Reconsidering a beloved quote
Be steady and well-ordered in your life, so that you can be fierce and original in your work. Gustave Flaubert
What a beautiful quote, right? It espouses the virtues of being balanced in your life, taking care to regularly oil all the parts that make the machinery of you, so that you might nurture the chance of doing good work.
A quote ceases to be merely a quote when it resonates with you. It becomes a belief, and to imbue it with usefulness so that we’re compelled to act upon that belief, we might shape it into a manifesto.
The quote has been my manifesto, guiding me for more than two years since I graduated from university. But even a diamond that is supposedly perfectly cut might appear to have asymmetry and flaws under intense examination.

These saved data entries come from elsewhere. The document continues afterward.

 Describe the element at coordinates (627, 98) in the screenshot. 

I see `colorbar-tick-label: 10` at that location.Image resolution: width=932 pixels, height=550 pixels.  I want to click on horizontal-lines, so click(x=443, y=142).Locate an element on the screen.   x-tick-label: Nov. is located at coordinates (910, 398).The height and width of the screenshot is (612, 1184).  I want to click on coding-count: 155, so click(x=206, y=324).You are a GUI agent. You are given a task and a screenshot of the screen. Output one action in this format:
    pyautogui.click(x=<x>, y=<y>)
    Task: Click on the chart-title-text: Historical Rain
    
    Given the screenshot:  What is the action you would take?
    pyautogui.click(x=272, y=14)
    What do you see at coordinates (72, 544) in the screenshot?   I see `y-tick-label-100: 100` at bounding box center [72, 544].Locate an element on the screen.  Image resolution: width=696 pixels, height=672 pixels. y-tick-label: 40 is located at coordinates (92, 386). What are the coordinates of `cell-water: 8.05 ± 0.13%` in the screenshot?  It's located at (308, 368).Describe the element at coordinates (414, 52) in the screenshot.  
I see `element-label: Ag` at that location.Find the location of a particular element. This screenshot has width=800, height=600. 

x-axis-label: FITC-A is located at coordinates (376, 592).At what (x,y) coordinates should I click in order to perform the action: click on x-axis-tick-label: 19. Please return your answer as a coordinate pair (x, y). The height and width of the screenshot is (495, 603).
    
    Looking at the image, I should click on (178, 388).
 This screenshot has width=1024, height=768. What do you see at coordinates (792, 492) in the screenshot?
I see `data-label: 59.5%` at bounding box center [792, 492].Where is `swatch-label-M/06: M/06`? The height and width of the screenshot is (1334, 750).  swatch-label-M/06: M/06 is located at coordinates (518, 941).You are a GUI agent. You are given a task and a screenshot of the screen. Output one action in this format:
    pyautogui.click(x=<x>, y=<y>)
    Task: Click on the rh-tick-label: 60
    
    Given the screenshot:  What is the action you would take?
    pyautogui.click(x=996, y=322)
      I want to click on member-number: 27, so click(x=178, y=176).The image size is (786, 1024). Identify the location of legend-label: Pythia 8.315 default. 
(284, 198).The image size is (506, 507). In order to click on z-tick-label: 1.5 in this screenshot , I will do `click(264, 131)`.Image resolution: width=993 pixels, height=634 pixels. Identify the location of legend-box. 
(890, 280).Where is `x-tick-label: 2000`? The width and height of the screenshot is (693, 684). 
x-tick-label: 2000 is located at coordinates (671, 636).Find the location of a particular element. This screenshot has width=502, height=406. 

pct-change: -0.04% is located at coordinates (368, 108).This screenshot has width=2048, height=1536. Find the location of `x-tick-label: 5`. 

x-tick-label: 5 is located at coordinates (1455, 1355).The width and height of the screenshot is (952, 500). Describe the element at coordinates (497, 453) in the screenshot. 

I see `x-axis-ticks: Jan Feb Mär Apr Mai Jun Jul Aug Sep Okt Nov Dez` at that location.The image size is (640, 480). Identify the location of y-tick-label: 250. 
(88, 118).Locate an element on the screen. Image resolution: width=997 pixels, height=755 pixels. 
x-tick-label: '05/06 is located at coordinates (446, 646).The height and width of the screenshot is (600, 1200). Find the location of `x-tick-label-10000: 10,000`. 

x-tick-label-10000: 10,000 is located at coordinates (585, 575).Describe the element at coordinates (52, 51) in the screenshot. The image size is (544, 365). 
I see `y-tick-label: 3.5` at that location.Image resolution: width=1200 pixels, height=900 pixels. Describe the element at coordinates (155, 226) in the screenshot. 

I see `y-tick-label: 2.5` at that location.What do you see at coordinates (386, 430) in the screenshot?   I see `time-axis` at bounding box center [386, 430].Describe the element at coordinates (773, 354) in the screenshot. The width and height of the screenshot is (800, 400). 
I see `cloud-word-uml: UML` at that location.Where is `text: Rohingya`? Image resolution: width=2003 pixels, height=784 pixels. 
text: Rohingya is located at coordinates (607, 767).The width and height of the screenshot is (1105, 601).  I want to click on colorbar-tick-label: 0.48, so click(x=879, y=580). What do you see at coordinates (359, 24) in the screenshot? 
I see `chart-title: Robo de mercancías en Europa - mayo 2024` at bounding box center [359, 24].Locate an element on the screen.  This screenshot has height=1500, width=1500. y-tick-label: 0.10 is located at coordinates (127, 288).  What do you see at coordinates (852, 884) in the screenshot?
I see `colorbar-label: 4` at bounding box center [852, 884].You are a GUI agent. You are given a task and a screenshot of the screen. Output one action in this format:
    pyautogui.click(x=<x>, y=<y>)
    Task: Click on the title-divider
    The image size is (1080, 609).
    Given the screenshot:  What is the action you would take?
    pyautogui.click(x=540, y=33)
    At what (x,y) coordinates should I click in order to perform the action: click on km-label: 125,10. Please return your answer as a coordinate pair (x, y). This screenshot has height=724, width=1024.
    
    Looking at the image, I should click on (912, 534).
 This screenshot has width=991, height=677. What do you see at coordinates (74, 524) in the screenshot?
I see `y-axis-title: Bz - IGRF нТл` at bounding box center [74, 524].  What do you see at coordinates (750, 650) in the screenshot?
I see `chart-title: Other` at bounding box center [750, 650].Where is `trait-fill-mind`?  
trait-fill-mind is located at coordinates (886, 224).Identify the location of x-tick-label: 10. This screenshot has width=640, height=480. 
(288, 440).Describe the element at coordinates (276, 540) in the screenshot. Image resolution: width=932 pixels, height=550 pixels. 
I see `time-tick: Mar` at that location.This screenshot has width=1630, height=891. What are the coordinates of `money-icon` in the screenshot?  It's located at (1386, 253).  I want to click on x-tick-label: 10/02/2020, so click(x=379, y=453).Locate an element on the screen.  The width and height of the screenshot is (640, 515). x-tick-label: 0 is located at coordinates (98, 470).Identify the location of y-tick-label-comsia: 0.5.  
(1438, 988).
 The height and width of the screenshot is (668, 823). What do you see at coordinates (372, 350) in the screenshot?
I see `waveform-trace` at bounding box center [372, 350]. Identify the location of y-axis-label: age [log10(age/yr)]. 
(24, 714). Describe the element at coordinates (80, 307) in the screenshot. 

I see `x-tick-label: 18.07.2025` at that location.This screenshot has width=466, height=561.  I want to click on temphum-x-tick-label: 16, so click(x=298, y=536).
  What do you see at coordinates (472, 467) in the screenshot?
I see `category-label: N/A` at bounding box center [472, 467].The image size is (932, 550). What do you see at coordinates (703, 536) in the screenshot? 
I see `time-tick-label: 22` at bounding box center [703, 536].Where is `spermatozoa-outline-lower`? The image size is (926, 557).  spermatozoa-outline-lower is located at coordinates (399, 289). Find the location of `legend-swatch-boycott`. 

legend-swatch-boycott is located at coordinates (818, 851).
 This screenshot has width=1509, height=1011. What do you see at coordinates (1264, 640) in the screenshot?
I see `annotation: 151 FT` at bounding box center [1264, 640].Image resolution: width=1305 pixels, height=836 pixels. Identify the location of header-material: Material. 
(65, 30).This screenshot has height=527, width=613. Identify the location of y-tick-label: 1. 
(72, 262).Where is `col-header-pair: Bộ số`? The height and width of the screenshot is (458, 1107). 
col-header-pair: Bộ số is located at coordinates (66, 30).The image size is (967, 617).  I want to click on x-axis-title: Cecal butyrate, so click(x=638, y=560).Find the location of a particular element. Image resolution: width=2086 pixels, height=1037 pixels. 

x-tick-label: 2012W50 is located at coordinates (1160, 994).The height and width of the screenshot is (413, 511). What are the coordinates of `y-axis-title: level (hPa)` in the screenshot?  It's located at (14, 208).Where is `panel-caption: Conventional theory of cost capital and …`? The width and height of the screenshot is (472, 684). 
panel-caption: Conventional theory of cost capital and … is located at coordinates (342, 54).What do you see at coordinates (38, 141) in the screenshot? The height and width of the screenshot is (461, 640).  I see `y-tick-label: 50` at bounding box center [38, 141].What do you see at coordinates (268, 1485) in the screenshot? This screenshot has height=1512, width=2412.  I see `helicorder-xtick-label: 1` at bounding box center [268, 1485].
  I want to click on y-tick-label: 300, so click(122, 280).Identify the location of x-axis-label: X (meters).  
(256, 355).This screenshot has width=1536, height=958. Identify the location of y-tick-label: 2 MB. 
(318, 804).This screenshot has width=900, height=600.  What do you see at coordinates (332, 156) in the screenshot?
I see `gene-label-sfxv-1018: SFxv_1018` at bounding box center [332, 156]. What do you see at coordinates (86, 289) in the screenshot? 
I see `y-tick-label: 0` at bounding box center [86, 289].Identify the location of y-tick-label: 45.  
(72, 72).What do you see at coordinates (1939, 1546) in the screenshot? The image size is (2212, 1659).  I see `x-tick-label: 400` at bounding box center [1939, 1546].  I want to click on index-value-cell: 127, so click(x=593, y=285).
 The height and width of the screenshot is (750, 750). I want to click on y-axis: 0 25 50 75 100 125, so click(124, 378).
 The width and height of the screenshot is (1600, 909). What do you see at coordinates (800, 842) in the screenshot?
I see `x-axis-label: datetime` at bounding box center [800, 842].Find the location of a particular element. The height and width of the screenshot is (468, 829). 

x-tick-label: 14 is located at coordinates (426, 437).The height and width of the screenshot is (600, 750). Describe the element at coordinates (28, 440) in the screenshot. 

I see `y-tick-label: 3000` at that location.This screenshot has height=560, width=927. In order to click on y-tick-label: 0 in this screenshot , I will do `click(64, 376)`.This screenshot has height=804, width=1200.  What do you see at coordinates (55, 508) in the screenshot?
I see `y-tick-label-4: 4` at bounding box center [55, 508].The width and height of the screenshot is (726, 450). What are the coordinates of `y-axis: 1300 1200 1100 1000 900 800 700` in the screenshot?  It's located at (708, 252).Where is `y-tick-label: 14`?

I’m beginning to wonder if this manifesto of mine is a potentially asymmetrical and flawed.
Why is work so important?
I’m just going to go ahead and admit it - I’ve been reading a book. It’s not a typical kind of book in that it audaciously crosses the line between fact and fiction, the scientific and the anecdotal.
The Power Of Now is a brave treatise on the human condition as pitifully dictated by the mind. Its author, Eckhart Tolle, does not hold himself back from using made-up terms that grasp at the truths about spirituality that he has somehow managed to glimpse.
As long as my mind is ready for it, reading the book puts me in a calm but powerful stream of consciousness. Perhaps coffee also has something to do with it. In this fleeting state of mental clarity, I’m better able to see things for what they are. In this sitting, I saw that my beloved quote—manifesto—is imperfect. I saw not just a blemish - I saw a flaw.
Reading, with my handmade bookmark with my beloved quote on the table
The quote essentially says that we should ensure our life is balanced so that we can, ultimately, do good work.
But accepting this as a truth is to also accept the assumption that the work each of us does in our short lifetimes is of supreme importance.
Is our work the end all and be all of our lives, belonging to the center of our existence?
No, of course not. I can invent the cure for cancer and still find it meaningless if I don’t have my wife and parents to share the joy of my achievement with.
Let me get straight to the attack here: this quote is too presumptuous about what is important in life. It puts work on a pedestal it doesn’t belong on.
One could live by this manifesto and grow an outsized pride about one’s work. But what—who—is the work we do ultimately for?
Work is secondary to the purpose it serves. Engineers write software to help people navigate daily life with greater convenience, assurance, and consistency. Artists paint, write, sculpt, choreograph, and draw in order to provoke or tease thought in people so that they might be inspired to do something differently.
That pride should insidiously be sown and grown in one who lives by such an apparently beautiful manifesto is a dangerous but important realisation.
I see this revelation as a testament to the power of being in the present (“the power of now”). By freeing my self from my relentless mind, I was able past the fog that shrouds even our deeply held beliefs.